With the economy open to growth in manufacturing and trades, young students who are considering future occupations can be given helpful information about this sector through a variety of instructional media. Public and private schools as well as vocational or trade educational programs can utilize a range of strategies to provide students an in-depth understanding about this occupation choice.

Classroom Demonstrations

Invite local manufacturing company managers and professionals into classrooms to demonstrate special techniques like laser cutting that students will find interesting. Viewed close up, these skills appear to be exciting and easily learnable. Consider allowing students to safely handle tools and equipment. This approach can be motivational to eager young minds who want to learn more beyond textbooks and lectures about career options.

Cutting-Edge Resources

Up-to-date textbooks, blogs, videos, and interviews with community manufacturing representatives will give students an inside view to this line of business. Videoconferencing with experts, including a segment for questions and answers, makes the possibility of working in manufacturing and the trades more accessible and relevant. Diverse learning materials and local leaders can encourage non-traditional students and those of different races to feel welcome in considering this occupation for their future.

Onsite Tour

Instructors may be able to arrange field trips or manufacturing plant tours for classes of students who are able to understand and appreciate the onsite activities. Walking through the facility and talking with some of the employees will make the occupation more realistic. Students might be able to shadow an employee during the tour or for the day who can explain the range of duties associated with one or more specific job positions.

Expert Presentations

In addition to classroom demonstrations, community leaders of manufacturing facilities may be invited to address a school or grade-level assembly.
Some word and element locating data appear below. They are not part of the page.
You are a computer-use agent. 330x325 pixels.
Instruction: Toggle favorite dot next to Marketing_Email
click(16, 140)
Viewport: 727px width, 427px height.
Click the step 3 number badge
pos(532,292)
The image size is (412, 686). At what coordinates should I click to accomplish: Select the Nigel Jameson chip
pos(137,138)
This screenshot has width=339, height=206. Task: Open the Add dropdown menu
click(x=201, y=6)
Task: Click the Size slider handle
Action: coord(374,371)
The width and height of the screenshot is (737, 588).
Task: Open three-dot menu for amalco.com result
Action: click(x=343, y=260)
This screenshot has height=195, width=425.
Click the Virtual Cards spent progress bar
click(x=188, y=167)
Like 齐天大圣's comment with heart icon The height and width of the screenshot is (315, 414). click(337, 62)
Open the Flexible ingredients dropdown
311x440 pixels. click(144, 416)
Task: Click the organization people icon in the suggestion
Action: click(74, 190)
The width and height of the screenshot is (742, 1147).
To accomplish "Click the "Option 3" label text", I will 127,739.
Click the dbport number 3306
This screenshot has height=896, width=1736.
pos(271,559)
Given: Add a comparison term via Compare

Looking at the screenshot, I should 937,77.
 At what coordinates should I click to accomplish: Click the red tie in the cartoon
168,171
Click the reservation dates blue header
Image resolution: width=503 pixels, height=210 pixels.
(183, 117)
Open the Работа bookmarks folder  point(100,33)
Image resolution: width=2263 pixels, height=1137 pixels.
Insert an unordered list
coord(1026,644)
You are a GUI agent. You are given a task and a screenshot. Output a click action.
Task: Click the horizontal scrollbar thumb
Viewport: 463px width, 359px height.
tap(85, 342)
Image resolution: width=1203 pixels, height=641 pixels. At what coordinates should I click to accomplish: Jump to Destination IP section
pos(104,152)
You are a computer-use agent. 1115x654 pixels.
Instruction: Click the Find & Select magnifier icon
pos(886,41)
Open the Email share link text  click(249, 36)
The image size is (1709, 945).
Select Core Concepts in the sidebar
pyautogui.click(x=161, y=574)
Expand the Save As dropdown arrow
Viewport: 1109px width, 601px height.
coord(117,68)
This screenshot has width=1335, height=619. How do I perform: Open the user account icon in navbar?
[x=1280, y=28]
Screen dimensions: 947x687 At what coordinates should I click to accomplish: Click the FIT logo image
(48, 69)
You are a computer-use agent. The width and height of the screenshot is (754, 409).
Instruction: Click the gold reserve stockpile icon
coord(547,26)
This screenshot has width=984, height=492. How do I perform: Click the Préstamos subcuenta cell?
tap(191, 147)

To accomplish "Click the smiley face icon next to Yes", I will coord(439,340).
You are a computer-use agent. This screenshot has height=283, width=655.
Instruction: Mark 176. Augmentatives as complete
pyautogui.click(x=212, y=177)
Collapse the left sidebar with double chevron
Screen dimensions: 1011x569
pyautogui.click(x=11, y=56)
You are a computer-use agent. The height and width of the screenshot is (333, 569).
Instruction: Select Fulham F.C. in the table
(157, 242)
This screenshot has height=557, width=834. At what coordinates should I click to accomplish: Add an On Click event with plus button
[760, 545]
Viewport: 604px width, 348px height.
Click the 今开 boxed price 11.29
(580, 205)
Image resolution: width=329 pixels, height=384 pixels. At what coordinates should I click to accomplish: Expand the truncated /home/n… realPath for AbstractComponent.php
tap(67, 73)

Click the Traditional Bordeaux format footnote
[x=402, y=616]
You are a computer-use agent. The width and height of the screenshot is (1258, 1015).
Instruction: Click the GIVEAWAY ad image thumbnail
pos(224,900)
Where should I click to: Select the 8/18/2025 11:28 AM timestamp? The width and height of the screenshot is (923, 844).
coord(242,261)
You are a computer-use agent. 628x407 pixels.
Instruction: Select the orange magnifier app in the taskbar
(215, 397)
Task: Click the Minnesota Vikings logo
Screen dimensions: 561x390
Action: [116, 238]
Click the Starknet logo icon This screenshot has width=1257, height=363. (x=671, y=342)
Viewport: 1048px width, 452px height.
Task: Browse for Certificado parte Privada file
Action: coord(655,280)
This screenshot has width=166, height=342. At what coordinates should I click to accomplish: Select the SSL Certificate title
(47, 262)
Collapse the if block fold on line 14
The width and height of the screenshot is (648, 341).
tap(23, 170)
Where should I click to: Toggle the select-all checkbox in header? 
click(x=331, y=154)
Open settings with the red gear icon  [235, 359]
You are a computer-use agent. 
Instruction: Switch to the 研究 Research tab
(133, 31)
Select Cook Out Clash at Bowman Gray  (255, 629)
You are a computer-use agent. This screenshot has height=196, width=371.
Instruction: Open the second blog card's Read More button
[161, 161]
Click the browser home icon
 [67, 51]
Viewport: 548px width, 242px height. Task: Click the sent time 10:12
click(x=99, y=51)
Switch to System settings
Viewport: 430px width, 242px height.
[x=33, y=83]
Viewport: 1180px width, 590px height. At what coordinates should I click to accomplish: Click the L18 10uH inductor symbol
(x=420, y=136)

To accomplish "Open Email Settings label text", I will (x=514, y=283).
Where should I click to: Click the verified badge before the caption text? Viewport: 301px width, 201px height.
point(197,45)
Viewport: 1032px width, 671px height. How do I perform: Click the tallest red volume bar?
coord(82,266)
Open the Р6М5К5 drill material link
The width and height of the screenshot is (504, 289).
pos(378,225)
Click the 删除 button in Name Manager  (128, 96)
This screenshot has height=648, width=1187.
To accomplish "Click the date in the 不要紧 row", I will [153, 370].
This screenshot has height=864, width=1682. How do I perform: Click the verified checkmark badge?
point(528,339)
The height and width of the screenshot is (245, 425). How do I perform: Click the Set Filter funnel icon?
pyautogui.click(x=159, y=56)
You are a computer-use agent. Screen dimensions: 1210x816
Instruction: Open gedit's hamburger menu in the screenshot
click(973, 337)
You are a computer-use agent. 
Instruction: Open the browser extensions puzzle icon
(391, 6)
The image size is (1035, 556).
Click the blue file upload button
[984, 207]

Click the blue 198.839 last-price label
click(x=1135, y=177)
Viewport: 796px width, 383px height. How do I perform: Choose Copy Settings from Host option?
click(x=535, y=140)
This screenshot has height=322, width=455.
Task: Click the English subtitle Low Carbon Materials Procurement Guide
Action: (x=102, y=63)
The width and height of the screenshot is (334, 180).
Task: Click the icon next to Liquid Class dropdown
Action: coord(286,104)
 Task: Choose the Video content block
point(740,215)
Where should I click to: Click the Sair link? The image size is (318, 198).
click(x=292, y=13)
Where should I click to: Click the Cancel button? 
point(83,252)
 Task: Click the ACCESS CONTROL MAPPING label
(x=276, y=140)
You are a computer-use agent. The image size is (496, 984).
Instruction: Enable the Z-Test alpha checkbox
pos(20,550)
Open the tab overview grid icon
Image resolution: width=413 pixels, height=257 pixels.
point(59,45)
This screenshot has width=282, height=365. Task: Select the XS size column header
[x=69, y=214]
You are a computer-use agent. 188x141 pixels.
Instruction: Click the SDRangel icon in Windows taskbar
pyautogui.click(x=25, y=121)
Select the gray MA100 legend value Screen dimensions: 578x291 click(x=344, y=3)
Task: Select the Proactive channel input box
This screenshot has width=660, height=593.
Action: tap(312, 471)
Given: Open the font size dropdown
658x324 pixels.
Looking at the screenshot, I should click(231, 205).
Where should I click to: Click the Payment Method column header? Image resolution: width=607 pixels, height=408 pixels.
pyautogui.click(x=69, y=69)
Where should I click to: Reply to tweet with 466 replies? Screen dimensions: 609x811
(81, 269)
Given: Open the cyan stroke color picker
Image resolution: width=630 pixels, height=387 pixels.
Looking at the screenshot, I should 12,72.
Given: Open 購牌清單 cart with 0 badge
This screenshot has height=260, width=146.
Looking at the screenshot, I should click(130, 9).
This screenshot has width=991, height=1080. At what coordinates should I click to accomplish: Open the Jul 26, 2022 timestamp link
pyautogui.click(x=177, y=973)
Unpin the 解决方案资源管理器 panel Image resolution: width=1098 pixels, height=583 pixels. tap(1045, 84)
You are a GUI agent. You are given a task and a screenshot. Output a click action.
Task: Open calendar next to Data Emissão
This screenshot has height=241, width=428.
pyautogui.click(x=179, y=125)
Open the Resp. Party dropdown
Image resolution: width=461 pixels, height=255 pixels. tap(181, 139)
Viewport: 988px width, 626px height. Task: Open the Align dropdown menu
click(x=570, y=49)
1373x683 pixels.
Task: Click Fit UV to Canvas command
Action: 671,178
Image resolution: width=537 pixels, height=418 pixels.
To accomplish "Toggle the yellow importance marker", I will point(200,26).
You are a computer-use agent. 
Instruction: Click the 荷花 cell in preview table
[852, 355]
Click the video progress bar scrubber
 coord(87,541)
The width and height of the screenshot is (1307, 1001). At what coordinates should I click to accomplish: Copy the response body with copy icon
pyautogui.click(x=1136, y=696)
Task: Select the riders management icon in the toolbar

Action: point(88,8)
Topics could include current practices and recent innovations as well as anticipated future developments in the manufacturing sector. Share case studies of unnamed individuals or companies to provide a realistic context for the industry and give students food for thought in considering this area of work for eventual employment. Professional speakers can also be streamed in live by Internet access to individual classrooms or the entire school body.

With the evolution of digital processes and computerized technology that is changing the shape of manufacturing jobs in the twenty-first century, students may be even more interested in pursuing a job in this field.